Chapter 1 - PROLOGUE

People think I don't care about love, and maybe it's because I've gotten so good at pretending. I laugh when they talk about relationship and shrug when they ask me who I like, offering practiced lines like "I don't have time for that" or "I'm focused on my life". The funny thing is... They actually believe me. And why wouldn't they? They don't see me as someone worthy of love anyway. To them, I am just a shadow—a fragile frame that takes too little space to be noticed. I've built the image, the attitude, and the distance so well that no one looks twice anymore.

But sometime, when it's quiet—too quiet and there's no one around to distract me, I think about things I'll never say out loud. I think about what it would feel like to be seen. Not just looked at, but actually seen. It's stupid, I know, because I've already decide I won't let anyone get that close. Not until I become more—more put together, more confident, more enough. So for now, I stay exactly where I am: untouched, unread, and unbothered. At least, that's what everyone thinks.

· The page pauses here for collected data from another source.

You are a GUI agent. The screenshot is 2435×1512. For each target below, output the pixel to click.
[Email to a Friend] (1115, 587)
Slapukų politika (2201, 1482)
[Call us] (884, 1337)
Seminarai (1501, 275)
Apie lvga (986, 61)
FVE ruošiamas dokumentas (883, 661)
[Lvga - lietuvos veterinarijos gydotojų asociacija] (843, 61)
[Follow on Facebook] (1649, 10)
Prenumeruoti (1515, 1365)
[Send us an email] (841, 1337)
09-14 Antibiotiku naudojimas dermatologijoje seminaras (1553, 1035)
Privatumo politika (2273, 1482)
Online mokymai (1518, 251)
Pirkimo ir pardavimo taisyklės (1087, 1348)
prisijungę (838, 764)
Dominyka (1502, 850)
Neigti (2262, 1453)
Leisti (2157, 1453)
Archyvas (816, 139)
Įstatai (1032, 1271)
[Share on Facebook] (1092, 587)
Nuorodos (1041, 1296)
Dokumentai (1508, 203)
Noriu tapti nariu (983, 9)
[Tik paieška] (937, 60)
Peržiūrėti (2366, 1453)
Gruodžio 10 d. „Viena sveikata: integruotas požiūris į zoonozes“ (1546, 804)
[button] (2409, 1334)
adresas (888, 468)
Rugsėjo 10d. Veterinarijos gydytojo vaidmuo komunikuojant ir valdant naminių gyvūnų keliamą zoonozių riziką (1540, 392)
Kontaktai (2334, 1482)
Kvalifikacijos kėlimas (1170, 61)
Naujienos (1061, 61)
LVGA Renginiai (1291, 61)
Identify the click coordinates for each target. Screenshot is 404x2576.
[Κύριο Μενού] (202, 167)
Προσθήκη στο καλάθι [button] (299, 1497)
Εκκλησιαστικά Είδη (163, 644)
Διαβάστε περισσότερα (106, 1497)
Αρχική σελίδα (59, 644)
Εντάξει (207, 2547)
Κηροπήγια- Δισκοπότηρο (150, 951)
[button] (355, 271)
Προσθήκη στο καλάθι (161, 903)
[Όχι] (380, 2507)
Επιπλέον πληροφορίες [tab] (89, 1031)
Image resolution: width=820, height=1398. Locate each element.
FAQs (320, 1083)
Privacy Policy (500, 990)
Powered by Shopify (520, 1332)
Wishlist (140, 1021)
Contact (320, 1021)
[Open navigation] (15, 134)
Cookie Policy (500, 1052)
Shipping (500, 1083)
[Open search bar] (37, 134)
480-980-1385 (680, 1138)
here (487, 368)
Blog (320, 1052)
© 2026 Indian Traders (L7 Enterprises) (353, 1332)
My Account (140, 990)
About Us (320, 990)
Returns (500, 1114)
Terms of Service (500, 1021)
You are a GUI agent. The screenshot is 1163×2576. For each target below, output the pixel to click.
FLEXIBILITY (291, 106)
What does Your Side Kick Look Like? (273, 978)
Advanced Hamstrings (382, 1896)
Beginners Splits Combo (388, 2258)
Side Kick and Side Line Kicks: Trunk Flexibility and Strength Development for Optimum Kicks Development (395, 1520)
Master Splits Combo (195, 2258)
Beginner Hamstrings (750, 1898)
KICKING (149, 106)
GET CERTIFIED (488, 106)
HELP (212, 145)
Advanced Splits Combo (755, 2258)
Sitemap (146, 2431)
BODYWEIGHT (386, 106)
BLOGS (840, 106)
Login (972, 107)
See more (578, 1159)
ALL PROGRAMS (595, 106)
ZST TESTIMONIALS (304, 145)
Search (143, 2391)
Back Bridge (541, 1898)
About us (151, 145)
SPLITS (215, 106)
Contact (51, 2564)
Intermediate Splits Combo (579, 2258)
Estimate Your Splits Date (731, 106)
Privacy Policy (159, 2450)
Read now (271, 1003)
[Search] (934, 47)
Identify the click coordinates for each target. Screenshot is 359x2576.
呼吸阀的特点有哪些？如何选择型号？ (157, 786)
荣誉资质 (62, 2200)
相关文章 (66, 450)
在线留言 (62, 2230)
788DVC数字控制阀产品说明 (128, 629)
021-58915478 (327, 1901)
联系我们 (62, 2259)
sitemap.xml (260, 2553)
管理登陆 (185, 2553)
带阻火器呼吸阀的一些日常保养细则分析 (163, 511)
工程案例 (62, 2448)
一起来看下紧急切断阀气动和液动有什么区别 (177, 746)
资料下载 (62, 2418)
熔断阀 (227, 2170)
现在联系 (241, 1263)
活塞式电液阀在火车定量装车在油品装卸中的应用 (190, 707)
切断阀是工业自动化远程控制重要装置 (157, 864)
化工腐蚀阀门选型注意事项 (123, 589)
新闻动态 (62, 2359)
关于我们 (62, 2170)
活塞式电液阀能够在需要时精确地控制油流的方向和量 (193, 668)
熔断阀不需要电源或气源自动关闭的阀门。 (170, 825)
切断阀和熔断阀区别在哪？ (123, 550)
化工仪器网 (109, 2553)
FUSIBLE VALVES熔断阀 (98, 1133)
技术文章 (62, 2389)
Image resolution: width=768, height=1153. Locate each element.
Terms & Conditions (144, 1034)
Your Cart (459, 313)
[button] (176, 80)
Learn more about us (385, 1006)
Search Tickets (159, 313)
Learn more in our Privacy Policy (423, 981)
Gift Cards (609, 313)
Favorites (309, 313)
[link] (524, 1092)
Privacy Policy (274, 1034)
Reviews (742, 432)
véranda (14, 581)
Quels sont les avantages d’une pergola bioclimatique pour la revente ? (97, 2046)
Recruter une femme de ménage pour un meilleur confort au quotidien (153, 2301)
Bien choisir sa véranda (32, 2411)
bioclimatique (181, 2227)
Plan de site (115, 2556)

I didn't notice him at first. It wasn't because he wasn't there, but because I wasn't looking; people like me are too busy building walls and calling it "focus" to notice thing like that. It started with small things: the way he didn't try too hard to be seen, the way he looked at people like he was trying to understand them rather than impress them.

I think the first time I really noticed him was when he said my name. At school, I was just a collection of nicknames—names people gave me to make me feel smaller or to fit the "fragile" image they had of me. They call me "Birdie" or something "Small", tossing the words around like they owned them. But he didn't do that. He didn't use labels everyone else used. He said my name correctly, with a weight and a clarity that made it sound like it wasn't something to be rushed or shortened.

"Alessia"

I don't know why that stayed with me. It shouldn't have meant anything, but somehow it did. It was the first time in years I felt like a person instead of a project. I didn't react, of course—I just looked at him for a second, long enough to register his face but short enough to pretend I wasn't paying attention, then I looked away. That should have been the end of it, but something felt steady. I don't like steady. Steady means consistent and consistent means you start expecting something. I don't do expectation especially not from someone, so I did what I always do best: I ignored it. Or at least, I tried to.